Я вновь, в который уже раз, ощутил себя покинутым и никому не нужным.
Если даже Рыжая отдала предпочтение Илье, которого я сам никогда всерьез не воспринимал и потешался над ним по любому поводу и без, то чего же я стою в этой жизни?..
Скорей всего, это была обыкновенная зависть. Та самая, которую в народе именуют "жабой" — большой, зеленой, в пупырышках, гадкой и отвратительной. И она давила меня, не жалея сил.
Я осознавал всю мерзость обуявшего постыдного чувства и ничего не мог с собой поделать. Мне казалось ужасно несправедливым, что, вот, у Ильи все так хорошо обустроилось. Он обзаводится семьей, скоро остепенится, станет солидным человеком. А у меня, по-прежнему, ни кола, ни двора…
И, что самое обидное, никакого просвета, никакой надежды на скорое изменение к лучшему.
Спрашивается: чем Илья лучше меня?
Или, так будет справедливее: чем я хуже?..
Было еще кое-что на этом цветастом картонном прямоугольнике, что больно потревожило незаживающую рану. В постскриптуме молодожены просили передать приглашение Татьяне…
Вроде бы, я встречаюсь с ней каждый день или, по крайней мере, знаю, где она сейчас находится?
Хотя…
Вдоволь натосковавшись, я таки поднял телефонную трубку и набрал заветные цифры. И только, когда раздались длинные гудки, сообразил, что уже два часа ночи и звонить поздно.
Но трубку не положил.
Дождался, когда после энного количества гудков в ней раздался щелчок и послышался сонный, встревоженный голос:
— Алле… Я вас слушаю…
Этого было более чем достаточно. Я убедился, что Татьяна дома, и сердце мое бешено заколотилось в груди.
Я легонько придавил пальцем рычажок и, полистав справочник, набрал круглосуточный номер агентства пассажирских перевозок.
Мне повезло. Первый микроавтобус на Киев отправлялся через полтора часа, и я успел забронировать на него место.
На звонок с автовокзала долго никто не отвечал. Я даже испугался, что опоздал и Татьяна куда-то ушла.
Но вот раздался знакомый, до боли родной, голос.
— Таня, это я…
Она узнала меня и, похоже, не была в восторге от моего звонка. Внешне это никак не отразилось, но я почувствовал.
— Мне необходимо срочно с тобой увидеться…

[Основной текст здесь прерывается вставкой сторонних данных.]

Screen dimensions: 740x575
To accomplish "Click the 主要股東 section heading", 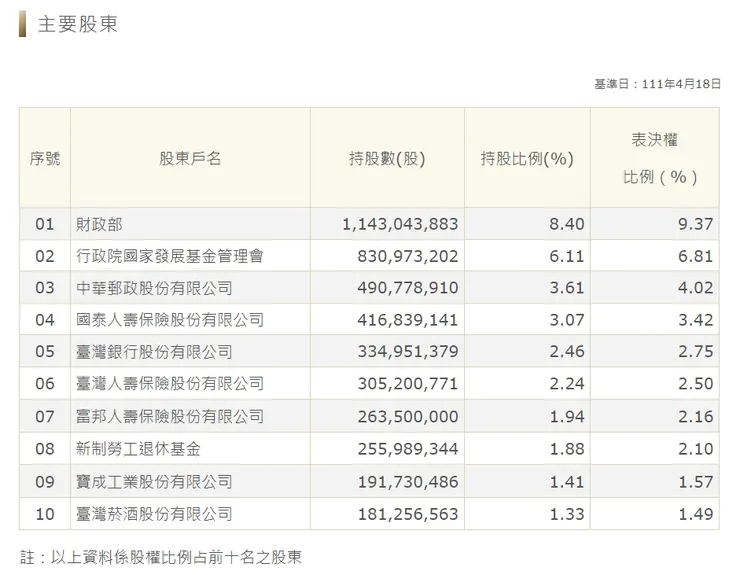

— Я даже не знаю… — Татьяна замялась, явно не зная, что мне ответить. — Я только вернулась из командировки… Но, если будешь в Киеве…
— Я уже в Киеве.
Она растерялась.
Теперь уже не нужно было обладать даром медиума, чтобы догадаться: мое сообщение ее не обрадовало. Более того, мне показалось, она чего-то боится.
Неужели меня?
Или, может быть, тех вопросов, которые я собирался ей задать? Ведь она не могла быть полностью уверенной, что я все позабыл…
И все же, Татьяна не посмела мне отказать.
Мы договорились встретиться в кафе в центре города, что больно задело мое самолюбие. Девушка явно не желала, чтобы я узнал, где она живет.
Пришлось молча проглотить и эту пилюлю. Вот только обиду полностью погасить не удалось. И она придала мне уверенности, перечеркнув возникавшее ранее малодушное желание, по возможности, избегать неприятной темы.
Она явилась, как всегда — красивая до невозможного. И от ее немыслимой красы еще больнее сделалось на сердце и неуютней на душе.
Она была желанной, как никогда раньше и еще более недоступной. Ибо, так некстати прозревшая память, разделила нас непреодолимой пропастью.
Татьяна пыталась казаться жизнерадостной и веселой. Только получалось у нее плохо.
Неубедительно.
Надетая ради меня маска не могла полностью скрыть той тревоги, что легко прочитывалась в ее глазах.
Дабы не мучить девушку понапрасну, да и себя тоже, я решил не тянуть резину и сразу ошарашил ее жестоким признанием:
— Татьяна, я все вспомнил…
— Что именно?
Она хваталась за соломинку, самим тоном, словно бы, убеждая меня, что я не прав, что все мне только приснилось…
А, может, и в самом деле верила, что я говорю о чем-то ином, не связанном с нашим пребыванием на Монастырище?
Только, вот беда, кроме Монастырища нас с Татьяной ничего и не связывало…
Она быстро сообразила это.
Взгляд ее погас, она вся сникла, плечи ссутулились. На какое-то мгновение мне пришла в голову мысль, что она похожа на загнанного в угол зверя.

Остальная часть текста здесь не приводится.